• **TEKS HALAMAN**:
====

Segenap Civitas Academica UI Kawal Kasus Sitok

Segenap civitas academica Universitas Indonesia (UI) terus mengawal kasus dugaan perbuatan tak menyenangkan dan pemerkosaan oleh Sastrawan Sitok Srengenge terhadap mahasiswi Fakultas Ilmu Pengetahuan Budaya (FIB) UI, RW.

Keseriusan UI dibuktikan dengan menggandeng para pakar hukum dan psikolog serta Polda Metro Jaya dalam diskusi akademik bertajuk  'RW Mencari Keadilan: Mencari Terobosan Hukum bagi Korban Kekerasan Seksual' di Aula Terapung, Perpustakaan Pusat, Kampus UI Depok, Kamis 18 September 2014.

Hadir sebagai pembicara : Prof. Dr. Sarlito Wirawan Sarwono (Guru Besar Fakultas Psikologi UI), Prof. Dr. Topo Santoso (Dekan Fakultas Hukum UI), Prof. Dr. Sulistyowati Irianto, MA (Direktur Pascasarjana UI), Irjen. Purn. Benny J. Mamoto (Kajian Ilmu Kepolisian UI), AKBP Suwondo Nainggolan, Kasubdit Kamneg Polda Metro Jaya.

Prof. Topo Santoso menjelaskan berbagai hal terkait celah hukum dalam kasus Sitok - RW agar bisa menjerat Sitok segera dan memberikan keadilan untuk RW.

Dengan tegas, Topo Santoso menegaskan, bila kepolisian menghentikan penyidikan atas kasus ini, maka tak ada terobosan hukum dari pemerintah Indonesia.

"Bila kepolisian menghentikan kasus ini, maka tidak ada terobosan hukum", ungkap Topo, disambut tepuk tangan riuh peserta diskusi.

Tindak pidana pemerkosaan akan terus terjadi bila hukum tak menemukan terobosan untuk melindungi korban dan mengadili pelakunya.

"Korban dimana-mana, ketika hukum tak mampu melindungi, maka pelaku akan mengulangi lagi. Bukan hanya sekali tetapi di berbagai tempat. Untuk melindungi perempuan-perempuan lain ini harus cari celahnya," tegas Topo di Aula Terapung Perpustakaan Pusat UI, Kamis, 18 September 2014.

====

• **TUGAS LATIHAN**:
1: Salin bagian teks halaman dari "Keseriusan UI dibuktikan" sampai dengan "Kamis 18 September 2014.", lalu ganti "diskusi akademik" dengan "seminar ilmiah".
2: Jawab pertanyaan berikut berdasarkan teks halaman.
(a) Di mana diskusi itu diadakan?
(b) Apa jabatan Prof. Dr. Sulistyowati Irianto, MA?
(c) Siapa yang menjabat Kasubdit Kamneg Polda Metro Jaya?

• **DATA TERSIMPAN**:

====

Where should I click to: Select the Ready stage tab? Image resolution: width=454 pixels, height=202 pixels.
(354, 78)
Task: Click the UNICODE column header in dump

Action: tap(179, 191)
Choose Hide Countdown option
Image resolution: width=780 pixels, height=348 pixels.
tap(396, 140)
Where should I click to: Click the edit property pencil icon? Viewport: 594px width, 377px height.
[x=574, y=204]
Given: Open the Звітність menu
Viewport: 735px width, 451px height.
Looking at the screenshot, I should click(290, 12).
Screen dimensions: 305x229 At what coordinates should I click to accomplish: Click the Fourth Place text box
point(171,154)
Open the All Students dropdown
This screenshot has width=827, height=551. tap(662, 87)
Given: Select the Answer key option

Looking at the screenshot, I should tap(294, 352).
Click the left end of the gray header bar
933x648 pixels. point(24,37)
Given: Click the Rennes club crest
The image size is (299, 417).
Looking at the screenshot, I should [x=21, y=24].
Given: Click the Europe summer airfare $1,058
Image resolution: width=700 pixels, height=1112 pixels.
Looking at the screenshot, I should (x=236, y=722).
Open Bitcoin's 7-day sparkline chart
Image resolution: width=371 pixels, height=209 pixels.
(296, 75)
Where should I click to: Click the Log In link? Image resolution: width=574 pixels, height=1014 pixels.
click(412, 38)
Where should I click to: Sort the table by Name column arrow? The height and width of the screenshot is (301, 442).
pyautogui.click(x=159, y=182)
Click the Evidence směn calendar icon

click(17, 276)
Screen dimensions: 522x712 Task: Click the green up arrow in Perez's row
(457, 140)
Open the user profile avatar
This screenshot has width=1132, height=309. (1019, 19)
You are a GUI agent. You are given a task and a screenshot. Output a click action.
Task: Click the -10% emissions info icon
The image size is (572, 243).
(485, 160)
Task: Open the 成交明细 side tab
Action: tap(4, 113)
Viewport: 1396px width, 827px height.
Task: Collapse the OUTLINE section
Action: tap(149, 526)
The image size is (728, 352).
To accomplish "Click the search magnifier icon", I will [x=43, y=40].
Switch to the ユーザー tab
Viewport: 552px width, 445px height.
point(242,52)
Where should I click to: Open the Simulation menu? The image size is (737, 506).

====

• **KUNCI JAWABAN**:
1:
Keseriusan UI dibuktikan dengan menggandeng para pakar hukum dan psikolog serta Polda Metro Jaya dalam seminar ilmiah bertajuk  'RW Mencari Keadilan: Mencari Terobosan Hukum bagi Korban Kekerasan Seksual' di Aula Terapung, Perpustakaan Pusat, Kampus UI Depok, Kamis 18 September 2014.

2:
(a) Di Aula Terapung, Perpustakaan Pusat, Kampus UI Depok.
(b) Direktur Pascasarjana UI.
(c) AKBP Suwondo Nainggolan.